## SUPPLIED TEXT:
That a counterstroke which would have combined a frontal and flank attack would have been the best chance of destroying the Federal army can hardly be questioned. The front so bristled with field artillery, and the ridge beyond the Antietam was so strong in heavier ordnance, that a purely frontal attack, such as Longstreet suggested, was hardly promising; but the dispositions which baffled Stuart were the work of a sound tactician. Thirty rifled guns had been assembled in a single battery a mile north of the West Wood, where the Hagerstown turnpike ascends a commanding ridge, and the broad channel of the Potomac is within nine hundred yards. Here had rallied such portions of Hooker’s army corps as had not dispersed, and here Mansfield’s two divisions had reformed; and although the infantry could hardly have opposed a resolute resistance the guns were ready to repeat the lesson of Malvern Hill. Against the rifled pieces the light Confederate smooth-bores were practically useless. Stuart’s caution was fully justified, and the sun sank on an indecisive battle.
“The blessed night came, and brought with it sleep and forgetfulness and refreshment to many; but the murmur of the night wind, breathing over fields of wheat and clover, was mingled with the groans of the countless sufferers of both armies. Who can tell, who can even imagine, the horrors of such a night, while the unconscious stars shone above, and the unconscious river went rippling by?"* (* General Palfrey. The Antietam and Fredericksburg.) Out of 130,000 men upon the ground, 21,000 had been killed or wounded, more than sixteen per cent.; and 25,000 of the Federals can hardly be said to have been engaged.

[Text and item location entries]
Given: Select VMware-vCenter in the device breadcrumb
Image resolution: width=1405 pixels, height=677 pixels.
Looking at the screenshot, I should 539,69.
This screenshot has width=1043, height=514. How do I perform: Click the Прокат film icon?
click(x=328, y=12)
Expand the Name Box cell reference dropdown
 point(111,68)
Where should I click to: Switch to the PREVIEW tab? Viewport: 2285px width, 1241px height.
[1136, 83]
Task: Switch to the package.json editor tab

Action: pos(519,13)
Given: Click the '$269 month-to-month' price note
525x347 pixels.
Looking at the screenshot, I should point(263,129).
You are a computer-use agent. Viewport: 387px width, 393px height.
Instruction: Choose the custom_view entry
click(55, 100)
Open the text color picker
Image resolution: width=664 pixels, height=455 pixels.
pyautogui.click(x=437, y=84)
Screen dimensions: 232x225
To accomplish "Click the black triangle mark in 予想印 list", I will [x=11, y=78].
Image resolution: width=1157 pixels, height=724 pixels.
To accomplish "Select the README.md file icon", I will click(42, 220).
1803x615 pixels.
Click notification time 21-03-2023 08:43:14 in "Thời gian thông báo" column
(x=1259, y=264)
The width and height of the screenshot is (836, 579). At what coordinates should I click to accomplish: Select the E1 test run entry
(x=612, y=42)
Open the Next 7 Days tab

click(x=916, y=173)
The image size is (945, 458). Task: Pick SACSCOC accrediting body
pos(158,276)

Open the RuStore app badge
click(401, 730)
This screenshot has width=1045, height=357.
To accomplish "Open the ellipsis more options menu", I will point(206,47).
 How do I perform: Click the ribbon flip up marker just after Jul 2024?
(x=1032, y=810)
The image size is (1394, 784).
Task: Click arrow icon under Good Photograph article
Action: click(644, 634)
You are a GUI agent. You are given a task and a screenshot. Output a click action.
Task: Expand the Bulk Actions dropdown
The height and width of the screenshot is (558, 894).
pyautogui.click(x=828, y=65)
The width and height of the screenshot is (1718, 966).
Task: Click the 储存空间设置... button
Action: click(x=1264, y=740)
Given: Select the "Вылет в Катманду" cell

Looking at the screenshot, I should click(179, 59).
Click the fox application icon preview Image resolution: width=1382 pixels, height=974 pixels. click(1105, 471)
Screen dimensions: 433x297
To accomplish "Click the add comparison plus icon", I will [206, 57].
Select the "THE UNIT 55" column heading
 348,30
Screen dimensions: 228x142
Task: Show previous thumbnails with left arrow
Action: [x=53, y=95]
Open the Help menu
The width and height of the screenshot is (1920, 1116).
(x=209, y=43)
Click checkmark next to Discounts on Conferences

## WHAT IS ASKED:
In the Antietam passage, how many rifled guns were gathered in a single battery north of the West Wood? The listing is separate material, apart from the Antietam passage.

## CORRECT OUTPUT:
Thirty.